Tmap and Assorted Work

Linear Relationship: GNP and LEXPF - country_demographics.csv

Correlation coefficient between GNP and LEXPF

# set working directory
setwd("C:/Users/data")
country<-read.csv("country_demographics.csv",sep=",",header=T) 
country2<-country[complete.cases(country), ]
countryDF<-as.data.frame(country2)
LEXPF<-countryDF$LEXPF
GNP<-countryDF$GNP
str(LEXPF)

##  num [1:91] 75.5 74.7 77.7 73.8 75.7 72.4 74 75.9 74.8 72.7 ...

str(GNP)

##  int [1:91] 600 2250 2980 2780 1690 1640 2242 1880 1320 2370 ...

cor(GNP,LEXPF)

## [1] 0.6500464

Correlation coefficient, rather than covariance, is the first step in determining the linear relationship between gross national product and the life expectancy of females in the country demographics data set due to impact that variable scales have on covariance values.
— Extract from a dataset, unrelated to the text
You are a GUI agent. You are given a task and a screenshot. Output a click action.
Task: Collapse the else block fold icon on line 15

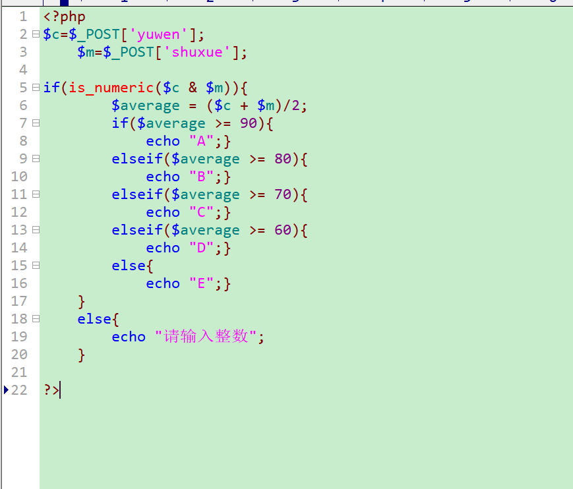pyautogui.click(x=36, y=265)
The correlation coefficient evidences the magnitude of the association between variables on a scale of -1 to 1. The correlation coefficient value is generated using the covariance of the variables and dividing that value by the value of each variables’ standard deviation multiplied by one another. The correlation coefficient for the country_demographics data set is 0.6500464. This value is positive and closer to 1 than it is to 0 suggesting a strong positive relationship. The regression model and t* test-statistic for significance will indicate more about the relationship.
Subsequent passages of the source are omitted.